** TASK TO COMPLETE **
Within the material below, locate the line with "This screenshot has width=1009, height=360." and the line with "Task: Uncheck the BUILD_opencv_dnn option", then return those two lines and all lines between them, exactly as written.
[Start of Attachment]
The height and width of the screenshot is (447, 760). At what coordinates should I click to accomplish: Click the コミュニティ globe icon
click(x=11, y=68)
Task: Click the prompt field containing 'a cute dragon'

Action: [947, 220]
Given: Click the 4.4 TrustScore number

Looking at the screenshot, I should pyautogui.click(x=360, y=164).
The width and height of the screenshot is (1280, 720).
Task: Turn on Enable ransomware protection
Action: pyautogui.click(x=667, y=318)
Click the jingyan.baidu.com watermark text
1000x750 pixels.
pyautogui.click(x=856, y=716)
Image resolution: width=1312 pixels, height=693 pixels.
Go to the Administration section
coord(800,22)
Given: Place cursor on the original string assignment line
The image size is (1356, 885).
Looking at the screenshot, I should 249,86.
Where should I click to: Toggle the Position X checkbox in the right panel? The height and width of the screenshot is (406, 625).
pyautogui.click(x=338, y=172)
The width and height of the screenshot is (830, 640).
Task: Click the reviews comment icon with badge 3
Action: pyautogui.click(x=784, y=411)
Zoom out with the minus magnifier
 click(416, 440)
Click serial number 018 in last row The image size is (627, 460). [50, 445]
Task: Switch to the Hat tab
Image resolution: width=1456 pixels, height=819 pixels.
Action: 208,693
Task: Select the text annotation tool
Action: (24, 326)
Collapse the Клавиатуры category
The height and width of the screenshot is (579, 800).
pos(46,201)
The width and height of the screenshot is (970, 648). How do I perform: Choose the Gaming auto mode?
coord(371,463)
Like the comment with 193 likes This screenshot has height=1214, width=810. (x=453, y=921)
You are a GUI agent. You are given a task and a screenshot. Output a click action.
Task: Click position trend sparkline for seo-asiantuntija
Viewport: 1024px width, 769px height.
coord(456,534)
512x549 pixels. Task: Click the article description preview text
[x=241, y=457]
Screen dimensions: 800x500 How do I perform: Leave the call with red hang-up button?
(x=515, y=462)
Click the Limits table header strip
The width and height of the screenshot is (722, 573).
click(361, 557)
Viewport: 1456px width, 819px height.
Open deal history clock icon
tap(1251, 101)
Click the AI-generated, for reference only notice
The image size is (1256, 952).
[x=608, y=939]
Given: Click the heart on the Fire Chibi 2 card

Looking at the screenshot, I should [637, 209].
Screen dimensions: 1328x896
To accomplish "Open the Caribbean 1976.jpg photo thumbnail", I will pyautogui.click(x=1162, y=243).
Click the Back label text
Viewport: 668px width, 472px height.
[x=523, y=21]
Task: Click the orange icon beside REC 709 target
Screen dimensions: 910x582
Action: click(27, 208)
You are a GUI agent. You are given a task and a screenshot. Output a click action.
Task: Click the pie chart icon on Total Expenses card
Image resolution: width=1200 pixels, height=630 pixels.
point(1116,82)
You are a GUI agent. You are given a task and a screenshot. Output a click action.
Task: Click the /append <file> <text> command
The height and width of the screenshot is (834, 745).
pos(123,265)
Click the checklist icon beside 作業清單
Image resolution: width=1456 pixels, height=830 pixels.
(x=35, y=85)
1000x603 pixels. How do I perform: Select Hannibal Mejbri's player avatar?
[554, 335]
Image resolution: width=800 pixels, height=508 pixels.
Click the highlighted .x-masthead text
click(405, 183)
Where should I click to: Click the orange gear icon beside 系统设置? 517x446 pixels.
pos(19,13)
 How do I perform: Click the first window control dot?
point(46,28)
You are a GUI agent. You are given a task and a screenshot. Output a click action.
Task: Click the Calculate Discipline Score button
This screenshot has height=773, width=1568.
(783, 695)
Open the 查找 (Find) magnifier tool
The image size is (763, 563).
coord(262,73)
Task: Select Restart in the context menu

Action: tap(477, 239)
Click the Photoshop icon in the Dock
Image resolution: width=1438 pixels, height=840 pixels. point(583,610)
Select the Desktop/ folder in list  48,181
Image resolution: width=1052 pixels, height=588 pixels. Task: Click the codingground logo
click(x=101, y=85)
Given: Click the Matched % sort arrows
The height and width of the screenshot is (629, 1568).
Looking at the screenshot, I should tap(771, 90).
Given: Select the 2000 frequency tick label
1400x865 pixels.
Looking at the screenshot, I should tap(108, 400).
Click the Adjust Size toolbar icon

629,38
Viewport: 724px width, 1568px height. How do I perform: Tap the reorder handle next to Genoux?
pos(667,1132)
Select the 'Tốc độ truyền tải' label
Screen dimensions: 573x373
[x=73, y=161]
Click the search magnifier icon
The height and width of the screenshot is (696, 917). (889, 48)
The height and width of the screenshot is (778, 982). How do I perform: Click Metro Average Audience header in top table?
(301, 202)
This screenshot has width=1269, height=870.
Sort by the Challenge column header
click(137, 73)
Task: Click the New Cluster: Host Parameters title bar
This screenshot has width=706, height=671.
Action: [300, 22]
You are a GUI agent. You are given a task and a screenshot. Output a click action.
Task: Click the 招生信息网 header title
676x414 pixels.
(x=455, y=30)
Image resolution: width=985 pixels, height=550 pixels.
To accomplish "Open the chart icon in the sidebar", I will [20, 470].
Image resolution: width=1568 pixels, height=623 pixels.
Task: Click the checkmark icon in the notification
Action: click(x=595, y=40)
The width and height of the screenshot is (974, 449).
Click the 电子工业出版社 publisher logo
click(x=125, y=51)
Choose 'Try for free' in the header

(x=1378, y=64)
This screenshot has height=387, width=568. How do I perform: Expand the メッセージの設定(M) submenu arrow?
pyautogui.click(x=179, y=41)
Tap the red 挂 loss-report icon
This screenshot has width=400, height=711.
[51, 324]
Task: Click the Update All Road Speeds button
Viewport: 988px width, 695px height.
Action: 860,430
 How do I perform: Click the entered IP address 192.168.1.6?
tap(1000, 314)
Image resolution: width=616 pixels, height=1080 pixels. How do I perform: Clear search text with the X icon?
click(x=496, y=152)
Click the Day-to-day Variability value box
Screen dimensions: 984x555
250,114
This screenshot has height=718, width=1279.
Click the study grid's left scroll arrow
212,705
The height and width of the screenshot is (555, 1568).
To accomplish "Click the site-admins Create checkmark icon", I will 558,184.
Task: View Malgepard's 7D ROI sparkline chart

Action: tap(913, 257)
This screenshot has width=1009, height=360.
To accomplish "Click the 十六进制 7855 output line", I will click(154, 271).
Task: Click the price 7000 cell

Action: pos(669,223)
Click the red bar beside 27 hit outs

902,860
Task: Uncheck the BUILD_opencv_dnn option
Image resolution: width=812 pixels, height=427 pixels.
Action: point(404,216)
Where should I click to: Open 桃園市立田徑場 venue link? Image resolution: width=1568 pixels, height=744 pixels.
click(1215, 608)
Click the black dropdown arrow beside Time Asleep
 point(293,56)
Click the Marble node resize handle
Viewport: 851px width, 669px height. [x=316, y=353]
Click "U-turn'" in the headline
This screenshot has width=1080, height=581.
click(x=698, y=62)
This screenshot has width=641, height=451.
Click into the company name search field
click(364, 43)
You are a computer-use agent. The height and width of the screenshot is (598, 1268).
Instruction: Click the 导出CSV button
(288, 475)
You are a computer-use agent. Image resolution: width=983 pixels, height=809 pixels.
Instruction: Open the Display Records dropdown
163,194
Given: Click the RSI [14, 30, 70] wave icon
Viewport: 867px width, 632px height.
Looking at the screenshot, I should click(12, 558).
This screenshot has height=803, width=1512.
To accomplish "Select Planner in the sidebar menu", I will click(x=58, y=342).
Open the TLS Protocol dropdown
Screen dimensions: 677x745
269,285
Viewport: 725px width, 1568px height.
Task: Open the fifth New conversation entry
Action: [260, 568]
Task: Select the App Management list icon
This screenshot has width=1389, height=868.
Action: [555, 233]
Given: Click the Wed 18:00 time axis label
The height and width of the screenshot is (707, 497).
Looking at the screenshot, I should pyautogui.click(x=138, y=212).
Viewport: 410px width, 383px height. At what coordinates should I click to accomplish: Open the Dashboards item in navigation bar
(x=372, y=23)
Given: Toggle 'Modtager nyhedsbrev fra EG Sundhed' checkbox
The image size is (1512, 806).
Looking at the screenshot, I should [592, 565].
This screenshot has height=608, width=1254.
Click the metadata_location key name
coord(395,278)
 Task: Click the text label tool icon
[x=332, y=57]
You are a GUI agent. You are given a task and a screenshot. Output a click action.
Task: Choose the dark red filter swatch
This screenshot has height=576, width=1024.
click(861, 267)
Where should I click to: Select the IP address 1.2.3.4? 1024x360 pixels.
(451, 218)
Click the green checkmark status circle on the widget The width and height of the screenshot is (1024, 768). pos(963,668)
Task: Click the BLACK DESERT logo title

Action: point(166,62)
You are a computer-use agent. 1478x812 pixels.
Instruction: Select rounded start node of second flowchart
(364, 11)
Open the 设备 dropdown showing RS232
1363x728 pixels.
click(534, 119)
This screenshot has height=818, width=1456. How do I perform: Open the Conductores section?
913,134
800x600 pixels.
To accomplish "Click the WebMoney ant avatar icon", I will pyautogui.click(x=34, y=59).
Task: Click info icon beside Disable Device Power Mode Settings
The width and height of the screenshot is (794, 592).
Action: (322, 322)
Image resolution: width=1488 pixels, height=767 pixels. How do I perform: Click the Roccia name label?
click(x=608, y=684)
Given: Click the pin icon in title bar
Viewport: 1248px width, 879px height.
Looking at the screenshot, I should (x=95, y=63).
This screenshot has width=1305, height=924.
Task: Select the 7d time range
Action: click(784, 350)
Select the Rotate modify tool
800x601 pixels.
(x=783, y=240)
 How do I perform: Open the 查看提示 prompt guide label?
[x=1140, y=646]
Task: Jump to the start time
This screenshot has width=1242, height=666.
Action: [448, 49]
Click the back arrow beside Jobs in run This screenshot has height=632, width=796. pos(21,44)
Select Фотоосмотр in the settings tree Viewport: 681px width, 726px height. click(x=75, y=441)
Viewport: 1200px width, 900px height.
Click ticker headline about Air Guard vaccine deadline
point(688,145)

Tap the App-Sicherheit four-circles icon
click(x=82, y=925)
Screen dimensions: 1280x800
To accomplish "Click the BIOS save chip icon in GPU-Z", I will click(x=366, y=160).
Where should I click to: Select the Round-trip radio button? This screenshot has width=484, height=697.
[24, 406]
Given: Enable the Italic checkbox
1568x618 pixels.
[End of Attachment]
** SOLUTION TO THE EXERCISE **
This screenshot has width=1009, height=360.
To accomplish "Click the 十六进制 7855 output line", I will click(154, 271).
Task: Click the price 7000 cell

Action: pos(669,223)
Click the red bar beside 27 hit outs

902,860
Task: Uncheck the BUILD_opencv_dnn option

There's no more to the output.